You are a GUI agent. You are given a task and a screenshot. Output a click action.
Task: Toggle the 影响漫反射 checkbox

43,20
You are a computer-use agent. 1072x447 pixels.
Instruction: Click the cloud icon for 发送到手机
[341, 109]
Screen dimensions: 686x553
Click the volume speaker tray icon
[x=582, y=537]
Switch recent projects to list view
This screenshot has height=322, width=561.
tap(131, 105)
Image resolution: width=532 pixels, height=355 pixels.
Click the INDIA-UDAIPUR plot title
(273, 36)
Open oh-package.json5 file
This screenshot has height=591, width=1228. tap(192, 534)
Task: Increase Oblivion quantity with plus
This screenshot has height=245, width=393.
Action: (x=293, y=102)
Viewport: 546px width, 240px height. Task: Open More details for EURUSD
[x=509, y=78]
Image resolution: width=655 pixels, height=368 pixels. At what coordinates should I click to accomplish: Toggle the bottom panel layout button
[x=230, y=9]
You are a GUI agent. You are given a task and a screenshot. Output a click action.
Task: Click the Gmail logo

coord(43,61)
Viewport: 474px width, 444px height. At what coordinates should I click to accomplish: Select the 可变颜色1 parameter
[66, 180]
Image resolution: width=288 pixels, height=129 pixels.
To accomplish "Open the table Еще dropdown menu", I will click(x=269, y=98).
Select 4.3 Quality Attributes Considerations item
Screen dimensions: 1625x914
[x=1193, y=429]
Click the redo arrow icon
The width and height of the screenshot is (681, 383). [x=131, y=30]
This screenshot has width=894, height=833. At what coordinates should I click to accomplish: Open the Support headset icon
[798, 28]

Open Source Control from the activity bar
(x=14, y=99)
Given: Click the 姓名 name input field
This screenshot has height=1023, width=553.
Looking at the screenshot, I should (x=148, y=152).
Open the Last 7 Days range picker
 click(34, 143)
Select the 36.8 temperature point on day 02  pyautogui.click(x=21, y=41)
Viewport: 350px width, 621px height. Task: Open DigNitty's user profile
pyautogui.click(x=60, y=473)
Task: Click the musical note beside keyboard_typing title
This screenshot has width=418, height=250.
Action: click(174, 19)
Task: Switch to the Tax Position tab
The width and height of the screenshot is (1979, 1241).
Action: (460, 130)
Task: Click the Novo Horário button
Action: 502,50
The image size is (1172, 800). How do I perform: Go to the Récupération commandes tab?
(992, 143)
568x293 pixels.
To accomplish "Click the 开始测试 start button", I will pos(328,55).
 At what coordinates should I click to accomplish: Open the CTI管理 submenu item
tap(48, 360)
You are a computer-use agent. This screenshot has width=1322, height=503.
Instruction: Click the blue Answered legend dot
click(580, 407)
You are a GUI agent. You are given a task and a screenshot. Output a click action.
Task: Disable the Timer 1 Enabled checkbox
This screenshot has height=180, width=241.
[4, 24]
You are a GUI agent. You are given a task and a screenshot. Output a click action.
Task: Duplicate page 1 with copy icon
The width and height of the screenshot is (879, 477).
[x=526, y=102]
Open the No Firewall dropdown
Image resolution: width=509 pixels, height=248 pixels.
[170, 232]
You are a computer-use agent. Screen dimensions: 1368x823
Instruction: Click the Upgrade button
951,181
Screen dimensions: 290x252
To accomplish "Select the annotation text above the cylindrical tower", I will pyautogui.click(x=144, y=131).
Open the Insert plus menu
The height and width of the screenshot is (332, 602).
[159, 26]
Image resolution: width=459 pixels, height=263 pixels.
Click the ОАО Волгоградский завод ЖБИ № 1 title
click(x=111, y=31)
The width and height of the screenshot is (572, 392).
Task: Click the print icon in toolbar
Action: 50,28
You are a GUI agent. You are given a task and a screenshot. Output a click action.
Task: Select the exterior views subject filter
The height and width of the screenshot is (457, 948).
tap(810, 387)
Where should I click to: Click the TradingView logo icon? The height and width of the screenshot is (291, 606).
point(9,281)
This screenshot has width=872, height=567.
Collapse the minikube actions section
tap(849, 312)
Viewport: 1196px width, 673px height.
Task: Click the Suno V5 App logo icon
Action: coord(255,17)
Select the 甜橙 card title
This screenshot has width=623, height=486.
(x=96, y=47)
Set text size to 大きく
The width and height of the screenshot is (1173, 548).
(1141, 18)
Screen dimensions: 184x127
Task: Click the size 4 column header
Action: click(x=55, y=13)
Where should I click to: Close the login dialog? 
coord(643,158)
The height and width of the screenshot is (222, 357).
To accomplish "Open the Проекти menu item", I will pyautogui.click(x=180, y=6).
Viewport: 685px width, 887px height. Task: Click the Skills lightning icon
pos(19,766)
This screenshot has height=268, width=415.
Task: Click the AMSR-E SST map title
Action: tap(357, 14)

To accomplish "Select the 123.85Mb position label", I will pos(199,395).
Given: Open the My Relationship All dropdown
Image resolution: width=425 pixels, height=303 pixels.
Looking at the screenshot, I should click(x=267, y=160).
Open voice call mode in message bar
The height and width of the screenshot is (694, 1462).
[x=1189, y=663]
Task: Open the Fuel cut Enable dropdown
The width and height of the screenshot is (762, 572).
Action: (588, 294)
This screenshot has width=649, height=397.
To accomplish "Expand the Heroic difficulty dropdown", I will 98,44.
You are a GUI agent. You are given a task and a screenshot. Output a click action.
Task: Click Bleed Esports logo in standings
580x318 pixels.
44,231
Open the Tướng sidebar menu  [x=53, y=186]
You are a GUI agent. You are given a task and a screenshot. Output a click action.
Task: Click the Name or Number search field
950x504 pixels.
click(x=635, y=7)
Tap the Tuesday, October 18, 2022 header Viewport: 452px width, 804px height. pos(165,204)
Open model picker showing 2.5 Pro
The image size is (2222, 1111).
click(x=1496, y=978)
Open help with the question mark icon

* * *

**Given instruction**
Give the items from the start through the line with "[x=582, y=537]" as a two-column CSV with the headers task and coordinates. Put one row per item, each value in a single quoted field, with line breaks turned into spaces.

**The reply**
task,coordinates
"You are a GUI agent. You are given a task and a screenshot. Output a click action. Task: Toggle the 影响漫反射 checkbox","43,20"
"You are a computer-use agent. 1072x447 pixels. Instruction: Click the cloud icon for 发送到手机","[341, 109]"
"Screen dimensions: 686x553 Click the volume speaker tray icon","[x=582, y=537]"